NewsPicksの開発組織と共に掲げる、ユーザーに価値を届けるために、良いと思ったことはなんでもやる文化を表す「全員プロダクト開発エンジニア」、多くの判断はトレードオフではなく、丁寧に理想を実践することを現実解としていく「中長期の合理性のために短期的非合理を歓迎する組織」、そして今回のブログで取り上げる、開発初期にこそ強く掲げた「全員SRE」の3つです。

全員SREの状態とは?

AlphaDriveのエンジニアチームでは現在30名規模で複数のプロダクト(マルチテナント型BtoBSaaS及び自社メディアサービス)を開発しています。 組織の立ち上げ時、決めた事のうちの1つとして組織及び職種としてのSREの設置条件を定義しました。それは、

正社員が20名規模かつ各ストリームアラインドチームが担当サービスのRealibityに責をもち自己完結して継続開発・改善できている状態

です。この状態を満たすまでは組織・職種としてのSREは設置しないという判断です。 なぜ最初にこの条件を定めたかは後半でお伝えしたいのですが、ストーリムアラインドチーム側がSite Realibilityに適切に責を負う状態を認識し実践した結果、現実の戦術実行としては以下のようなツールや技術の活用が拡大しています。

  • プロダクト開発エンジニア自身がインフラ及びCI/CDパイプラインをIaC(AWS CDK)で構築
  • AWS CDKを用いることでインフラやCI/CDパイプラインの構築もペアプロ/モブプロを実施
  • New Relicを用いてサービスのトレースと改善を継続実施(プロダクト開発エンジニアがObservabilityを高めていける状態。NewsPicksのエンジニアチームの活用事例を参考に道半ばです。)

この部分だけにフォーカスしてしまうと、

全員SRE....つまり全員インフラ領域に強い…ってコト!? と解釈されることがあるかもしれません。それはとても重要な要素なのですがあくまで結果状態、目的に至るまでの達成手段であって作りたい文化そのものではありません。

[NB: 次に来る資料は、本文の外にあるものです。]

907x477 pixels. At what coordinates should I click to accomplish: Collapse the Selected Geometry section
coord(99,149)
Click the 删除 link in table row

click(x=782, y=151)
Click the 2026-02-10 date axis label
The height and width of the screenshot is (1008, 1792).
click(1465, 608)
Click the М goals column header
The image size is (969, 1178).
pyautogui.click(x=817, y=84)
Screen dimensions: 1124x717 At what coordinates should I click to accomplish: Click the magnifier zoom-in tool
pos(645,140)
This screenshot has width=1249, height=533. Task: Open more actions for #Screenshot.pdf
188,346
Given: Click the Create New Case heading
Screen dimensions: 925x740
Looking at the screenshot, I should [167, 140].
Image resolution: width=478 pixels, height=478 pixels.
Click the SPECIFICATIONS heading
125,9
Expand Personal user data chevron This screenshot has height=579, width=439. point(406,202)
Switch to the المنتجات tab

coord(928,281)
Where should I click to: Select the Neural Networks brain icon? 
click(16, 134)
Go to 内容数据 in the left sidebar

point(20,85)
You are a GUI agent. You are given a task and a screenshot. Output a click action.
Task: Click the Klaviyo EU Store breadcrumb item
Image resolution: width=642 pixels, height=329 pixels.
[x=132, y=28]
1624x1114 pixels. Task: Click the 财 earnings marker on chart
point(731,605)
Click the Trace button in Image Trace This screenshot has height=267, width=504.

本番環境のオペレーションやSLO・SLIなどの指標通じてSite Reliabilityと継続的改善にプロダクト開発エンジニアが責任を持つ文化を維持・強化していく過程で手段として必然的に各プロダクト開発エンジニアが平均してインフラやCI/CDへの技術的知見が高い組織の状態になっています。

全員SREの状態分解

なぜ最初からSRE組織を作らない?

冒頭で示した通り、エンジニア組織の立ち上げ期に意志を持って組織や職種としてのSREを配置しない、という点は組織立ち上げ時に定めた条件でした。

なぜその条件を定めたか、それは過去に所属したエンジニア組織で各プロダクトを担う開発チーム(当時はそう呼称してはいなかったがいわゆるストリームアラインドチームに類する)が自サービスのSite ReliabilityやObservabilityを適切にコントロールできず、また指標としても把握できず、責任を負えない組織状態になってしまったことに起因します。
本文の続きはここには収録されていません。